Supporters of a weakened embargo suggest the regime would allow tourists and investments from the United States to influence Cuban society. That won't happen. Castro is not willing to trade total power for an improved economy.
Lifting the embargo and travel ban without meaningful democratic and free-market reforms in Cuba would certainly guarantee the perpetuation of the institutions and groups that support the regime. Castro only wants U.S. credits tourism because he desperately needs hard currency to fuel his regime.

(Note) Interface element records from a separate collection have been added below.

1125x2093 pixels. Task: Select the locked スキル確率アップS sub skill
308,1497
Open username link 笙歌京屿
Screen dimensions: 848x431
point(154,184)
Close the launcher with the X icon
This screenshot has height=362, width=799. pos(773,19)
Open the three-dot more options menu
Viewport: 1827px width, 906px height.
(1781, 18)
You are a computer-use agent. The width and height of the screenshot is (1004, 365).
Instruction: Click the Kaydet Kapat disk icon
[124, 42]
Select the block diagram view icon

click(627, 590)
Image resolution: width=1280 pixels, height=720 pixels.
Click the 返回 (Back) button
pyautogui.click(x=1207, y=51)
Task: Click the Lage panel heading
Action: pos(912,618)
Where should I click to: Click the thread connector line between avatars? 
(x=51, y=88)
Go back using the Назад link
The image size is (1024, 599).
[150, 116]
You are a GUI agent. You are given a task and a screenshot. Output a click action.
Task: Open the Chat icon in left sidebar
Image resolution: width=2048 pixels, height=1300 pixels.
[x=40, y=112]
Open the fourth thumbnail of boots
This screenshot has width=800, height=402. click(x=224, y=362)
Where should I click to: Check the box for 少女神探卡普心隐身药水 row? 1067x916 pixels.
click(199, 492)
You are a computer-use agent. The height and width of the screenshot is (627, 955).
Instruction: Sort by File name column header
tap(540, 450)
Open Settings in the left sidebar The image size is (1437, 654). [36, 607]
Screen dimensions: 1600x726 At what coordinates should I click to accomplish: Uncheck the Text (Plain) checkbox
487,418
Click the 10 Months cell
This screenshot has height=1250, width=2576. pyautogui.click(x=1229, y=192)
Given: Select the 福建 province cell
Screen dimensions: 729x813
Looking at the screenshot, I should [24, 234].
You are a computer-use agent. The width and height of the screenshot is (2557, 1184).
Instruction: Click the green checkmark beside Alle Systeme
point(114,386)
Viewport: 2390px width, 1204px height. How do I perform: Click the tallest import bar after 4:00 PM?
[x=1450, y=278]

U.S. investors would quickly discover that they were operating on Castro's turf. Private property is still outlawed in Cuba, and workers are not permitted to contract with companies. If a foreign company needs local workers, it must go through the regime, which then assigns workers and collects their wages in dollars. The regime then pays its workers in worthless pesos. Translation: Foreign investment bankrolls Castro and leaves the workers destitute.
Every other country in the world is free to trade with Cuba, which clearly has not helped the island's economic plight. Simply doing business with the United States will do little to aid the situation.
If the United States were to provide credits to the Cuban regime to buy American goods, the U.S. taxpayer eventually would foot the bill. Cuba owes billions of dollars to other countries and international organizations, and the regime ignores those debts. Castro's economic system is a miserable failure that stifles productivity. Yet he continues to spend recklessly on the military and his bankrupt welfare system. Given Castro's record, more foreign loans would fall into the regime's economic black hole -- with no benefit to the Cuban people.
Allowing Castro access to hard currency will not only strengthen his hold on the Cuban people, but also allow him to build up his military and continue his support of anti-American terrorist groups in Latin America and elsewhere. When Castro sees U.S. policy as weak and has cash in his pocket, he eagerly supports turmoil abroad Nicaragua, Angola and Colombia are prime examples.
Lifting the embargo now would preclude the United States using this important tool vis--vis a future government in Cuba. If we give away the embargo, we are left with nothing to pressure a future government.
Weakening or overturning U.S. policy on Cuba would negate the basic tenets of our Latin American policies, which emphasize democracy, human rights and stable market economies. It also would send the wrong message to other rogue states:
A foreign leader can seize U.S. property without compensation, allow the placement of nuclear missiles aimed at the United States, shoot down American planes, espouse terrorism and anti-American causes throughout the world, and eventually the United States will ``forgive and forget,'' rewarding him with tourism, investments and economic aid.
Until Cuba respects human rights, releases political prisoners and holds free and internationally supervised elections, the embargo should remain.
To reward Castro now is to ensure that Cuba's 11 million citizens will continue to face the same horrors and hardships they suffer today -- only under a regime bolstered by U.S. policy.
Jaime Suchlicki is Emilio Bacardí Moreau professor of history and international studies and the director of the Institute for Cuban and Cuban-American Studies at the University of Miami.